### Records for the task
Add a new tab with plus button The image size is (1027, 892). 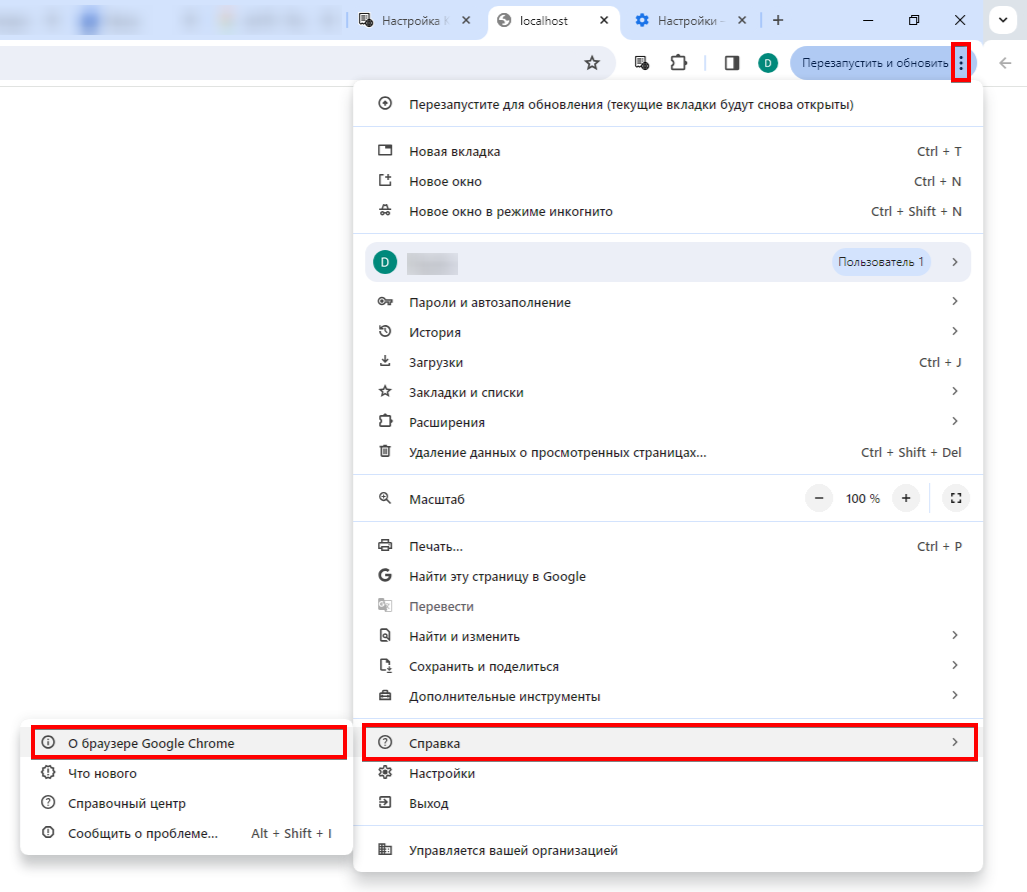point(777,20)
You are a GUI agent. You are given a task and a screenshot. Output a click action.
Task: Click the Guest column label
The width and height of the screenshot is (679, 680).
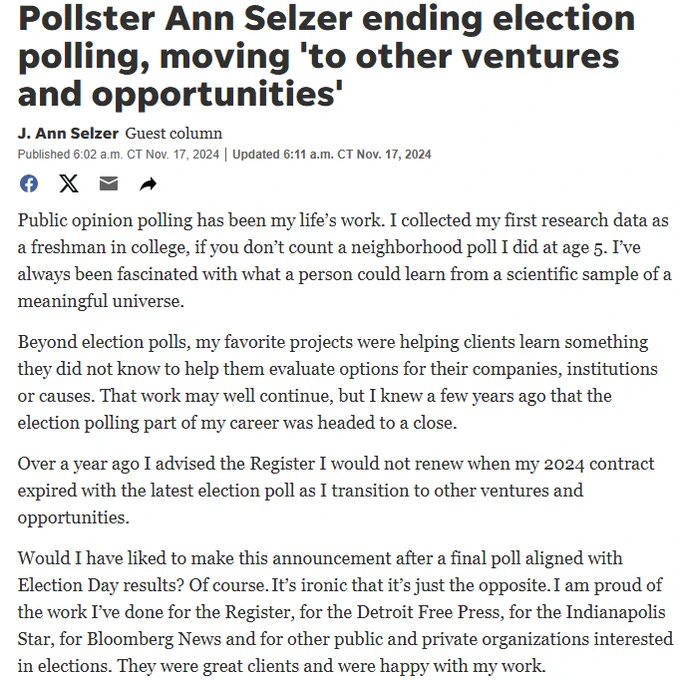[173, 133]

### Problem statement
Print the stretch of the data from the line with "Task: Click the Guest column label" through its last line, exactly and with both ends kept. Omit pictures.

### Exercise response
Task: Click the Guest column label
The width and height of the screenshot is (679, 680).
[173, 133]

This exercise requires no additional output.